Exploring the Relationship Between Spare Area and Performance Consistency in Modern SSDs

Name: Exploring the Relationship Between Spare Area and Performance Consistency in Modern SSDs
Item: Exploring the Relationship Between Spare Area and Performance Consistency in Modern SSDs
Author: Anand Lal Shimpi

by Anand Lal Shimpi on December 4, 2012 12:00 AM EST

Posted in
Storage
SSDs
Intel
Samsung

134 Comments | Add A Comment

134 Comments

When we reviewed Intel's SSD DC S3700 I started looking at consistency of IO latency, an area that Intel's latest controller specifically targeted for significant improvement. In our review of OCZ's Vector I took the same methodology and applied it to the current crop of high-end consumer drives. As I believe improving IO consistency is a good optimization practice for all SSDs, the hope is that we'll see improvements in this area on both client and enterprise focused drives.
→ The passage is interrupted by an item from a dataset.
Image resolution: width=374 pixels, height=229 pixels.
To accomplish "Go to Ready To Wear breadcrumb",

In the comments thread for the Vector review, jwilliams4200 posted some very interesting data. The S3700 has 264GiB of NAND on-board but only exposes 186GiB of it (200GB advertised capacity) as user accessible storage, the rest is used as spare area to improve performance, consistency and endurance. Most client drives on the other hand only feature about 7% of their total NAND capacity set aside as spare area (256GiB of NAND, 238GiB of user storage). The obvious hypothesis is that a big part (if not all?) of the S3700's advantage in performance consistency is due to the large amount of spare area.

We've understood the relationship between spare area and write amplification for quite some time now. I borrowed the chart below from a paper published by IBM's Zurich Research Laboratory showing the relationship between write amplification and spare area for various workloads:

Write Amplification vs. Spare Area, courtesy of IBM Zurich Research Laboratory

With more spare area, write amplification is lower. The controller has more room and thus flexibility with running its defragmentation and garbage collection algorithms. The dreaded read-modify-write scenario is triggered less frequently as there's less space pressure thanks to additional spare area. If you're testing in a full-drive scenario, there's simply less data to keep track of when you've got more NAND set aside as spare area. This keeps internal data structure footprints smaller by default, which also improves performance.
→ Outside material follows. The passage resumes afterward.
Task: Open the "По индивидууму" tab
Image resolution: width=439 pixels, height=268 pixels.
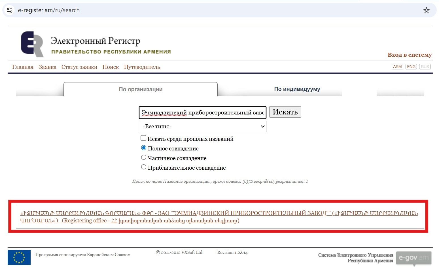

It's because of this relationship between write amplification and spare area that we've always recommended setting aside 10 - 20% of your SSD and not filling it up entirely. Most modern controllers will do just fine if you partition the drive and leave the last 10 - 20% untouched. With TRIM support even the partitioning step isn't really necessary, but it does help from a data management standpoint. The real question is what's the relationship between spare area and IO latency/performance consistency.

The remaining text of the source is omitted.